►

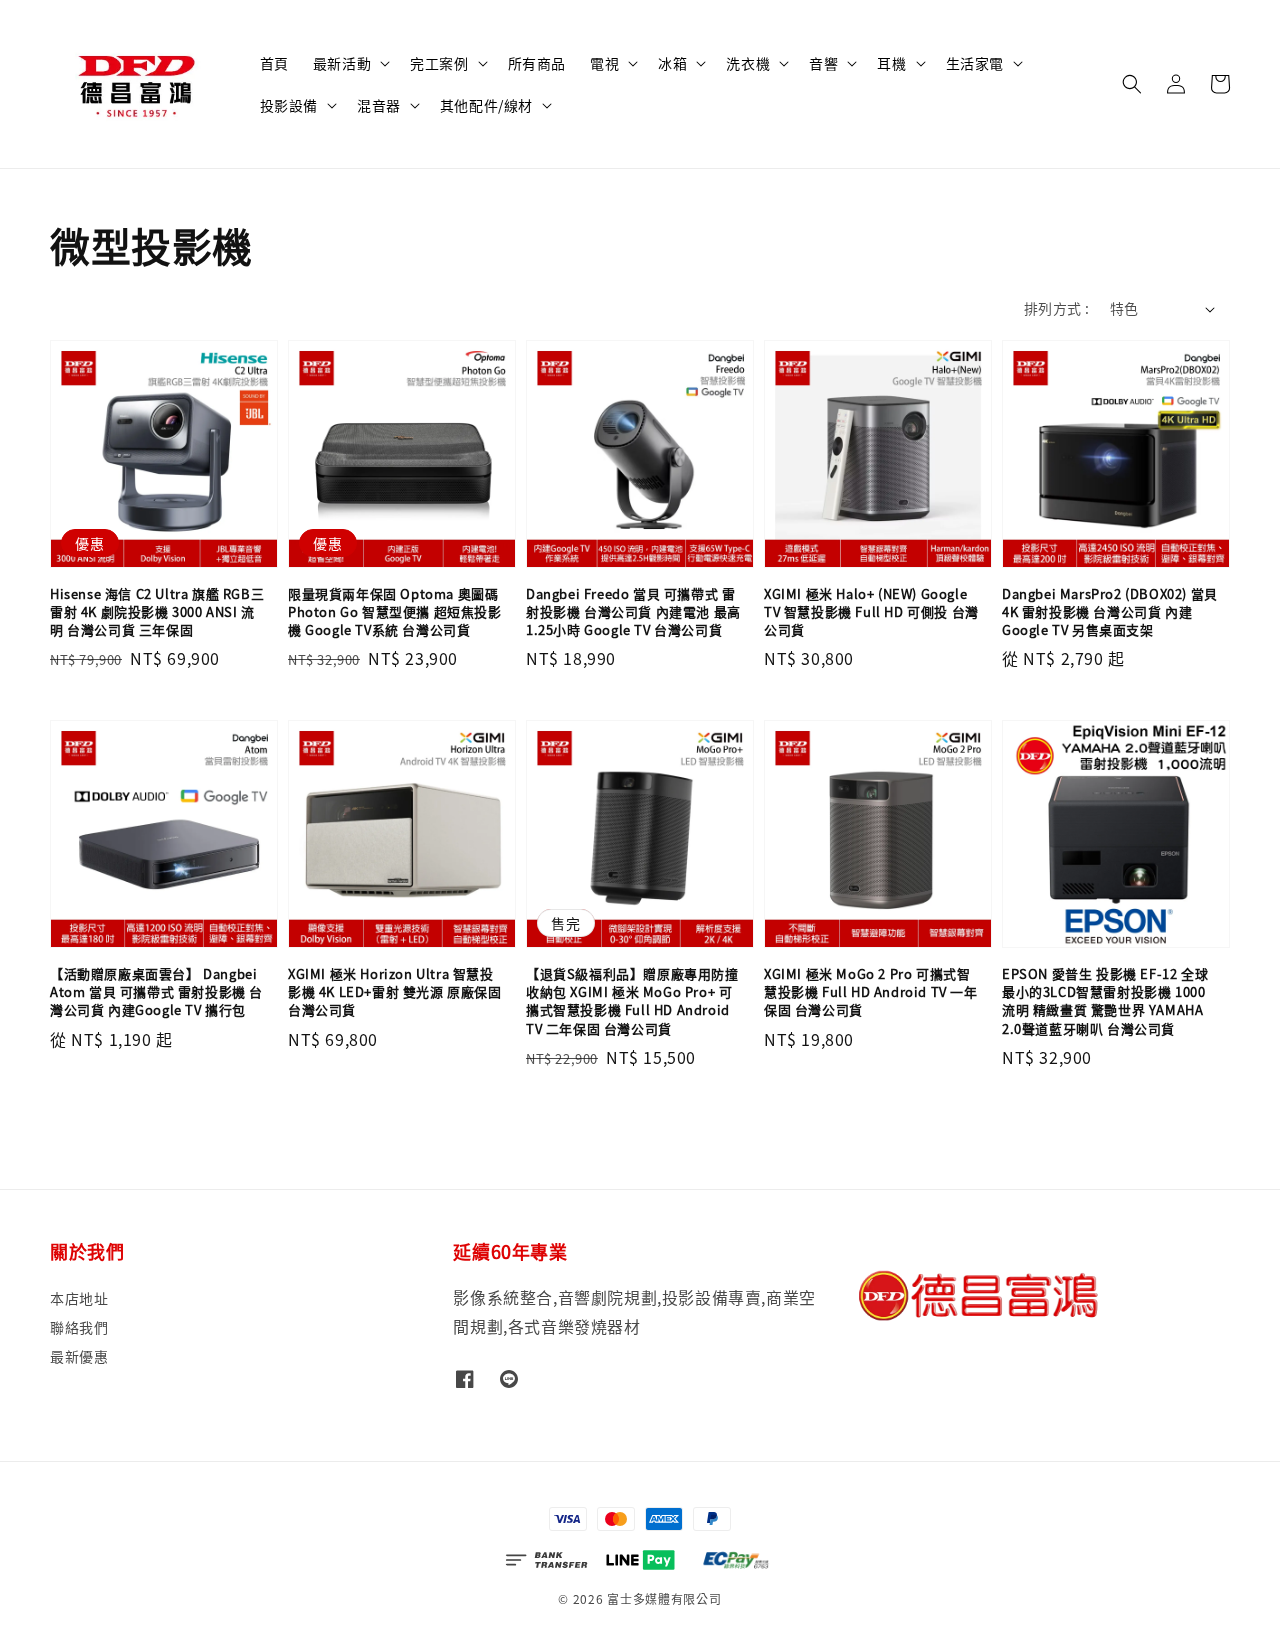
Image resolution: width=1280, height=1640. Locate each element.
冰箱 (672, 63)
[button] (1132, 84)
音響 (823, 63)
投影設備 (289, 105)
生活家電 (975, 63)
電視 (604, 63)
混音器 (379, 105)
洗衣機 (748, 63)
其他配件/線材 (486, 105)
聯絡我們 (79, 1327)
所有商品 (537, 63)
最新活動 (342, 63)
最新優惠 (79, 1356)
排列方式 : (1056, 308)
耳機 (891, 63)
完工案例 (439, 63)
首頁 (274, 63)
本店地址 (79, 1298)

◄

- **What this task involves**
Each line of the listing above belongs in the answer exactly as written; the pictures do not.

- **Result of the exercise**
Image resolution: width=1280, height=1640. Locate each element.
冰箱 (672, 63)
[button] (1132, 84)
音響 (823, 63)
投影設備 (289, 105)
生活家電 (975, 63)
電視 (604, 63)
混音器 (379, 105)
洗衣機 (748, 63)
其他配件/線材 (486, 105)
聯絡我們 (79, 1327)
所有商品 (537, 63)
最新活動 (342, 63)
最新優惠 (79, 1356)
排列方式 : (1056, 308)
耳機 (891, 63)
完工案例 (439, 63)
首頁 (274, 63)
本店地址 (79, 1298)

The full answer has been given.